Move User and UserProfile interfaces from api-gateway and
user-service into shared-types to eliminate duplicate type
definitions across packages.

Affected packages: shared-types, api-gateway, user-service

Example 3: Simple bug fix

Diff:

--- a/src/utils/date.ts
+++ b/src/utils/date.ts
@@ -10,7 +10,7 @@ export function formatDate(date: Date): string {
-  const month = date.getMonth();
+  const month = date.getMonth() + 1;
   return `${date.getFullYear()}-${month}-${date.getDate()}`;

Output:

fix(utils): correct off-by-one in month formatting

getMonth() returns 0-11 but the format string expects 1-12.

Common mistakes

| Mistake | Fix | | ------------------------------------------ | -------------------------------------------------------------------------------------- | | Using past tense ("added feature") | Imperative mood: "add feature". Test: "This commit will ___." | | Subject line over 50 characters | Shorten aggressively. Move details to body. Count the full line including type(scope): | | Wrong type for ambiguous changes | Ask: "What is the PRIMARY intent?" Fix that refactors → fix. | | File paths as scope | Use module/feature name: auth not src/middleware/auth.ts | | Missing BREAKING CHANGE footer | Any public API change (signature, return type, removed export) needs this footer | | Vague subject ("fix bug", "update code") | Be specific: "fix null pointer in user lookup" | | Capitalizing after colon | Lowercase: feat: add thing not feat: Add thing | | Period at end of subject | No period: feat: add thing not feat: add thing. | | Monorepo: using root scope for pkg change | Use the package name: feat(auth-service): not feat(packages): | | Monorepo: mixing unrelated package changes | Suggest splitting into separate commits per package |

Quick reference

<type>(<scope>): <subject>     ← 50 chars max for full line
                                ← blank line
<body>                          ← 72 chars per line, explain WHY
                                ← blank line
<footer>                        ← BREAKING CHANGE: what breaks + migration
                                ← Closes #123

Types: feat | fix | refactor | docs | test | perf | style | build | ci | chore

Imperative test: "If applied, this commit will <subject>"

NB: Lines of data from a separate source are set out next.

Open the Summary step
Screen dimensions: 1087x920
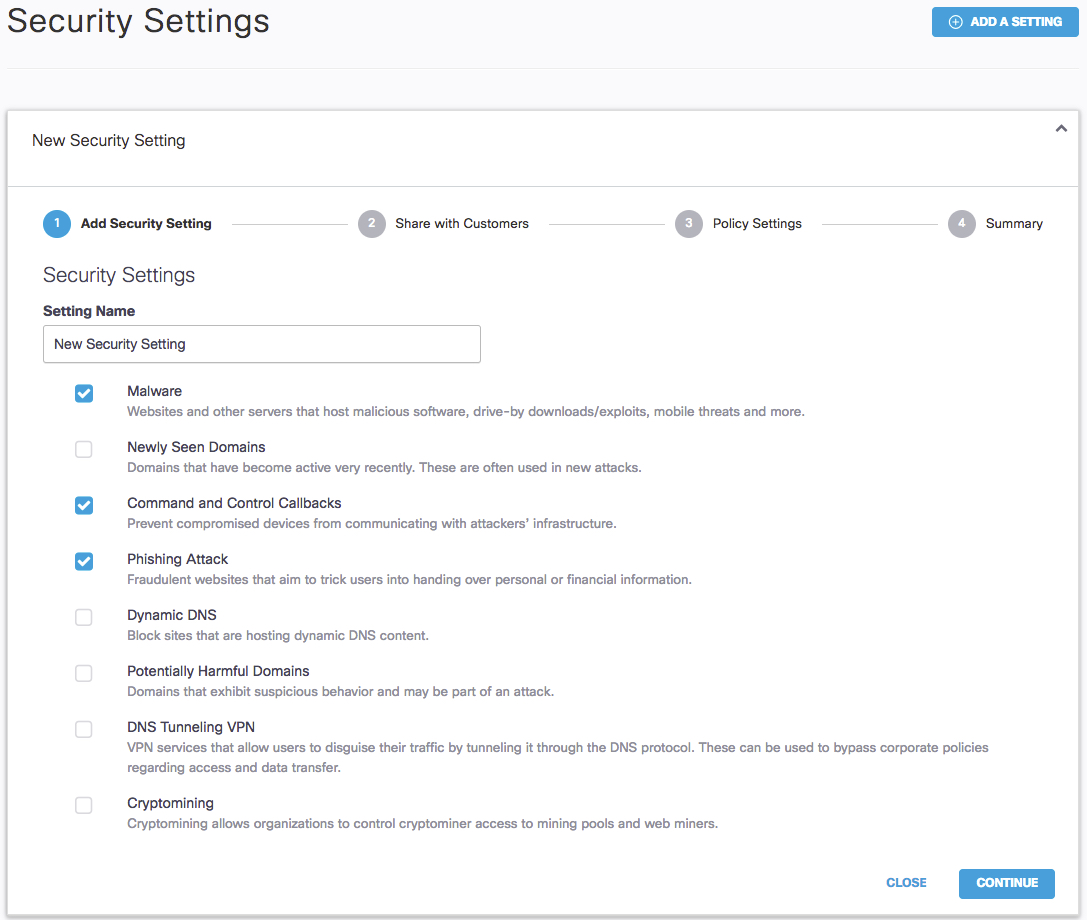(x=1015, y=224)
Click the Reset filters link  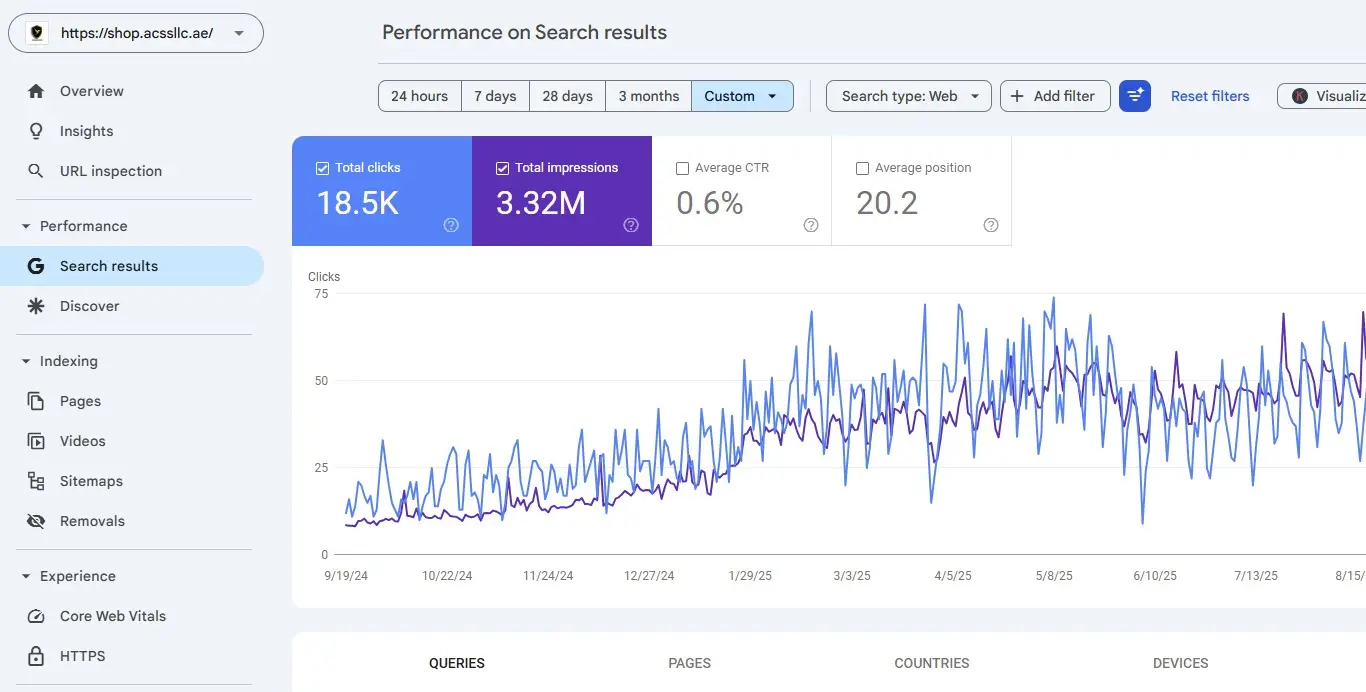coord(1210,95)
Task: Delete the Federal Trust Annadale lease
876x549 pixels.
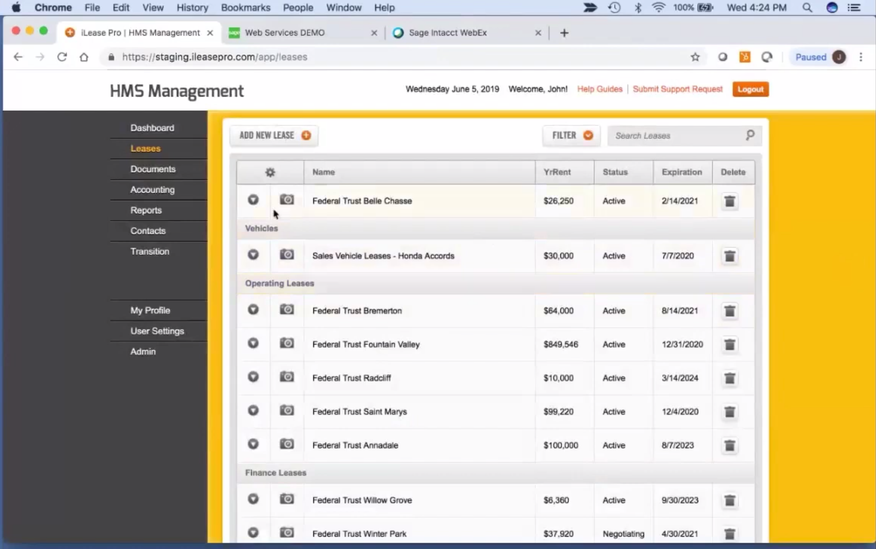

Monorepo scopes: Use the package/app/service name, not the directory prefix.

Key principles

  1. The diff is the source of truth — Always read git diff --cached before writing. Never assume what changed based on conversation context alone. The parser script makes this faster and more reliable.
  2. Imperative mood, always — "add", "fix", "remove", "update" — never past tense. This matches git's own conventions (Merge branch, Revert commit).
  3. One logical change per commit — If the diff contains unrelated changes, suggest splitting. In monorepos, changes to unrelated packages are a strong signal to split.
  4. Subject line ≤ 50 characters — Hard limit including type(scope):. Count before outputting. This ensures readability across all git tooling.
  5. Monorepo scope = package name — In monorepos, the scope should be the package/app/service name, not directory prefixes like packages or apps. Cross-package changes should either use a feature name or omit scope.